Short story by Isaac Asimov

"The Secret Sense" is a science fiction short story by American writer Isaac Asimov, published in Cosmic Stories in March 1941. It takes place against the background of an ancient and highly developed culture living in large underground cities on Mars.

==Publication==
Asimov wrote the story in 1939 and submitted to the magazine Astounding SF, but was rejected by its editor John W. Campbell, Jr. It could not be placed by Asimov's agent, Frederik Pohl, and eventually it was taken for no payment by a new and short-lived magazine, Cosmic Stories, in March 1941, although Asimov did ask for a token payment of $5 from the editor, Donald A. Wollheim, or else for the story to be published under a pseudonym, before the story was published. This was requested on the grounds that "even though the story might be worth nothing, my name was worth something". Wollheim reluctantly agreed to a payment of $5, commenting that it was an effective word rate of $2.50 per word, since he was paying only for the use of Asimov's name. Asimov described the letter from Wollheim with the $5 payment as "needlessly nasty". He later commented to Damon Knight that he might have just given Wollheim the $5 back in cash after receiving the check, but that the option never occurred to him at the time. The story was reprinted in the collection The Early Asimov in 1972.

==Plot summary==

Lincoln Fields, a rich Earthling from New York City living on Mars, is discussing the merits of the highly developed sense of sight and hearing that humans possess, which the Martians do not. Garth Jan, his Martian friend, counters with the merits of the senses that the Martians possess, and unintentionally lets slip that there is also one secret sense. Fields asks him to give it to him but Garth Jan refuses at that time. Six months later, using Martian social law in an unethical fashion, Fields forces him to let him feel this sense and Jan reluctantly agrees.

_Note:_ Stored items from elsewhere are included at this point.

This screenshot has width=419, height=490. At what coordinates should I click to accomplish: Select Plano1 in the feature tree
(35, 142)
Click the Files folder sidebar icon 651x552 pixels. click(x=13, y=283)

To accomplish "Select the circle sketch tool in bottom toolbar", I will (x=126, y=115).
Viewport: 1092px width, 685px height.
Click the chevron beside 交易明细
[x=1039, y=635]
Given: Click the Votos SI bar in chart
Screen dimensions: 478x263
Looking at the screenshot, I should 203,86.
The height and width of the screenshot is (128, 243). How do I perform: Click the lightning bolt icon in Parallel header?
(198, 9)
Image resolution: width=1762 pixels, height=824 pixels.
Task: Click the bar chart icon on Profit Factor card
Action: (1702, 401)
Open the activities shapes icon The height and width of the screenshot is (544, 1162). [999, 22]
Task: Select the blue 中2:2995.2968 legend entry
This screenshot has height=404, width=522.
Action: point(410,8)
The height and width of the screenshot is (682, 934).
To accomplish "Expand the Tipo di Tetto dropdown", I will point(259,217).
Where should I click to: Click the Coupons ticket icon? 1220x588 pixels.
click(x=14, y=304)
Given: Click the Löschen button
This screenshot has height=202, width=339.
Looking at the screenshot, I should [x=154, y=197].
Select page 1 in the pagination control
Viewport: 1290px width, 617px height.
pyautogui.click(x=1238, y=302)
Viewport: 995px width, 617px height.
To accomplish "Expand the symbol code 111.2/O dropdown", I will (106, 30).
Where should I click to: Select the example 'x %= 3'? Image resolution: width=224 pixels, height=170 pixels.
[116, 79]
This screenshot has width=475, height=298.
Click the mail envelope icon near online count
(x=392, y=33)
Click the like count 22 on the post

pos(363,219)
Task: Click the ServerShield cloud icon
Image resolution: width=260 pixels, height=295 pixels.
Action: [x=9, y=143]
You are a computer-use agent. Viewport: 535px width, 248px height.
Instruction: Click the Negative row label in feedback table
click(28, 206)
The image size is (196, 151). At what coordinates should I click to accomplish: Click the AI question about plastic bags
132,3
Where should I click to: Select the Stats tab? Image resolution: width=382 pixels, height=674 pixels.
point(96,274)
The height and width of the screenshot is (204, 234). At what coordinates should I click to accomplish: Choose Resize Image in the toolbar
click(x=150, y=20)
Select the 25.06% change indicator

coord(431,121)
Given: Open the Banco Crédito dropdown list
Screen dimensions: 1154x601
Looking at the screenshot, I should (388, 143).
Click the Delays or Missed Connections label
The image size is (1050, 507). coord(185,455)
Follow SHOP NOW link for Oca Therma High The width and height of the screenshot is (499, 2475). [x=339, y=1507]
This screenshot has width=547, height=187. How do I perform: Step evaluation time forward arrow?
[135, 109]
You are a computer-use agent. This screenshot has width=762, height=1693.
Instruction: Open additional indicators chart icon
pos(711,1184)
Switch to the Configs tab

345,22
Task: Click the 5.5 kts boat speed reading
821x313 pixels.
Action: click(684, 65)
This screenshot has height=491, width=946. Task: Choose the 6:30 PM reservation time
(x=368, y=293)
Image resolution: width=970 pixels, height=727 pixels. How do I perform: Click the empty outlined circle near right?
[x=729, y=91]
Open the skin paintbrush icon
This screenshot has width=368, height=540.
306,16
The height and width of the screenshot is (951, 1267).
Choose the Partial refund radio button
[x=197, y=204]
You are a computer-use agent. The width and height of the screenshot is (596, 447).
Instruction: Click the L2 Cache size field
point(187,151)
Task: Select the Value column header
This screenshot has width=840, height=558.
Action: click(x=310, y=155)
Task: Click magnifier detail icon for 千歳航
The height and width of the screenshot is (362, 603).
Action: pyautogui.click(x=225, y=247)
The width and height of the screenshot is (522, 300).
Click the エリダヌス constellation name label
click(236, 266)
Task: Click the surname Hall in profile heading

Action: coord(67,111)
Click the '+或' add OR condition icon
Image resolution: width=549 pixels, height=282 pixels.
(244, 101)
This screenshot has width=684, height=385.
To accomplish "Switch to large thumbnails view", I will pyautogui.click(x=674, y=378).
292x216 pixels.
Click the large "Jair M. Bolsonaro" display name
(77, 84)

Fields is injected by a Martian physician with a hormone extract that will activate the sense in him, but only for five minutes, after which it will be unusable ever again. Jan's music teacher commences playing a musical composition on a Martian instrument, the portwem.

After a few minutes, Fields starts to experience the wonders of the portwem, first with colours and sounds and odours all directly affecting the senses, which transition into a new, indescribable sense. He is devastated, as Jan knew he would be, when his time is up and he loses the ability to experience the secret sense.